- [TASK OBJECTIVE]
What you should give back is every line from the one containing "This screenshot has width=704, height=1568." through the last line of the records below, word for word and without pictures.

============

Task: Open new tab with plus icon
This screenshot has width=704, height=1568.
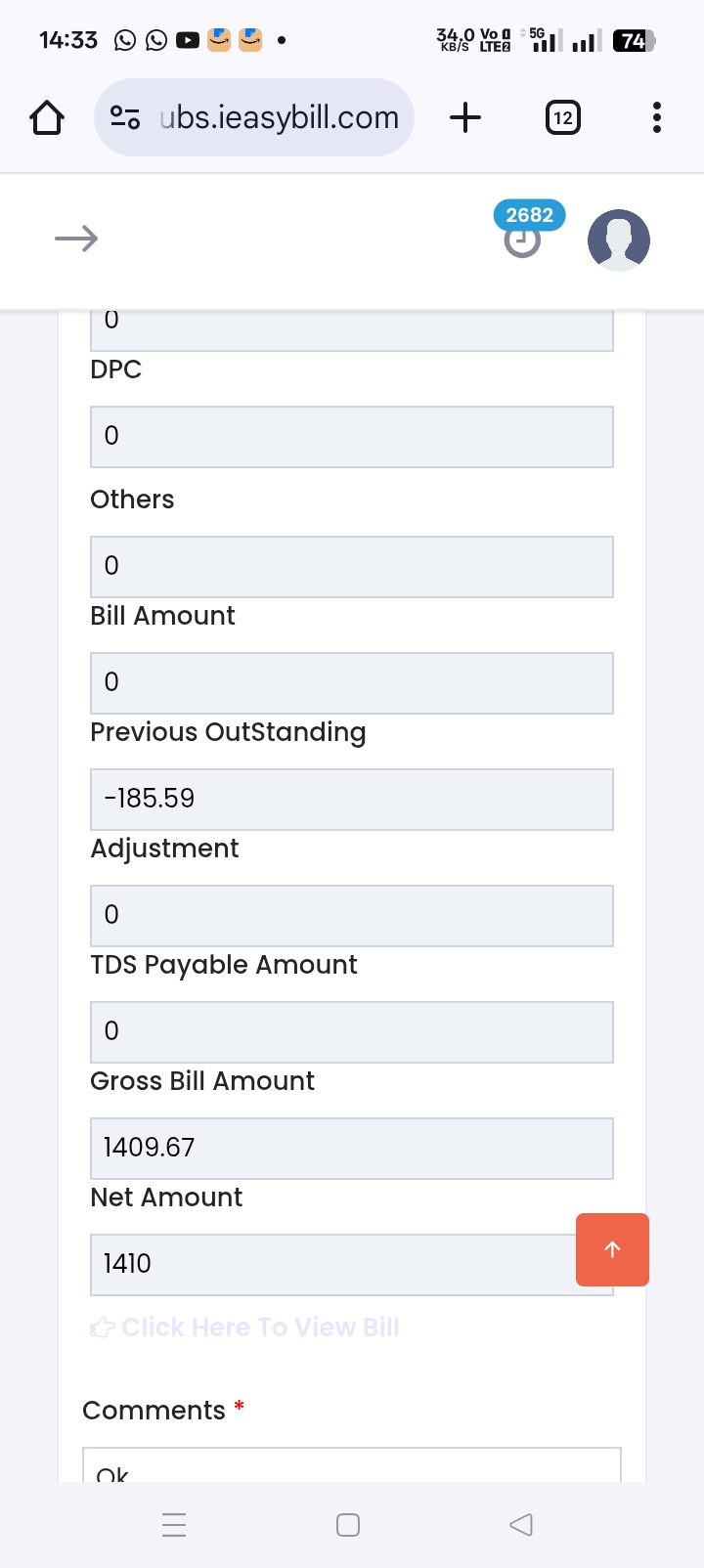Action: [x=465, y=118]
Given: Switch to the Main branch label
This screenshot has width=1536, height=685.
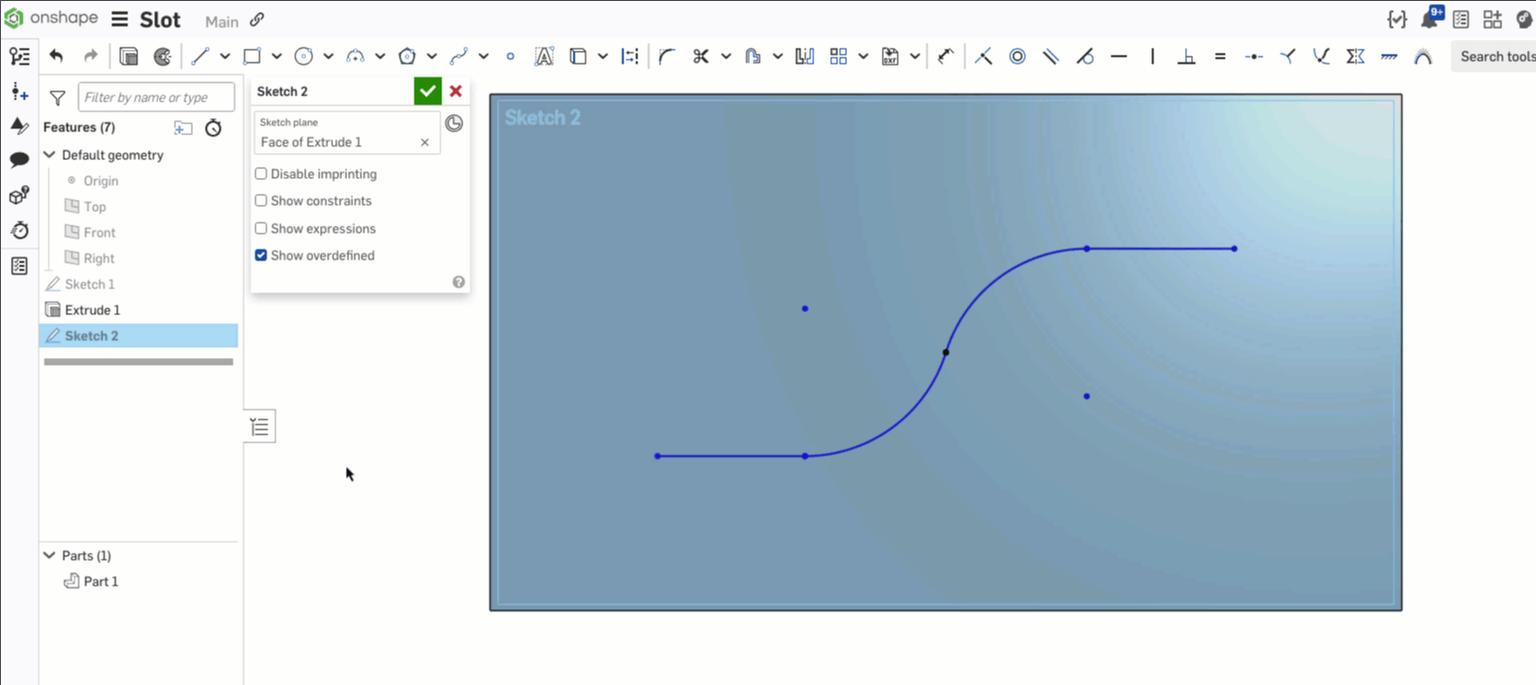Looking at the screenshot, I should [x=220, y=20].
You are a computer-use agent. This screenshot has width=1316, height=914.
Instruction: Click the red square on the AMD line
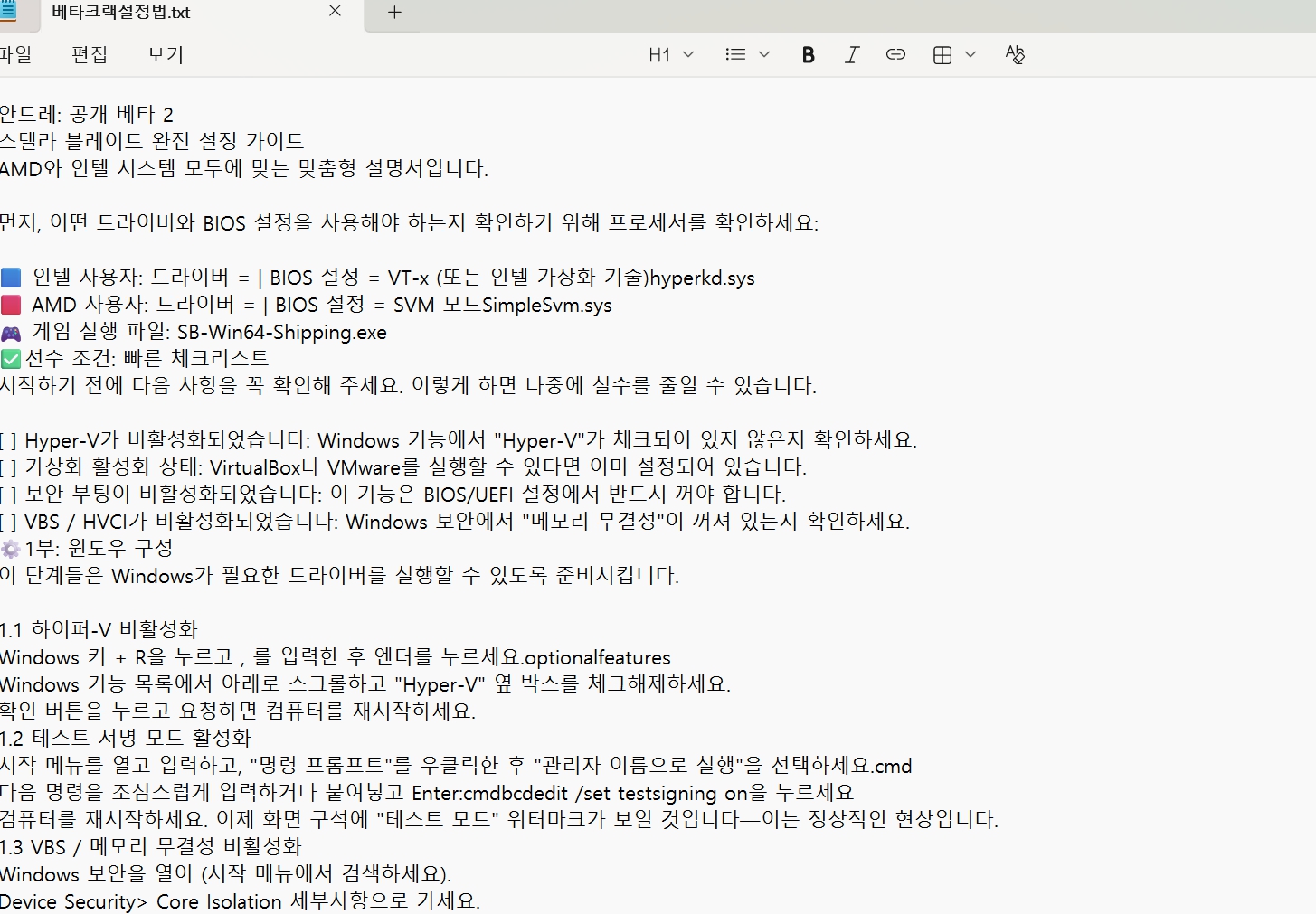[11, 305]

============

- [THE COMPLETED TASK]
This screenshot has width=704, height=1568.
Action: [x=465, y=118]
Given: Switch to the Main branch label
This screenshot has width=1536, height=685.
Looking at the screenshot, I should [x=220, y=20].
You are a computer-use agent. This screenshot has width=1316, height=914.
Instruction: Click the red square on the AMD line
[11, 305]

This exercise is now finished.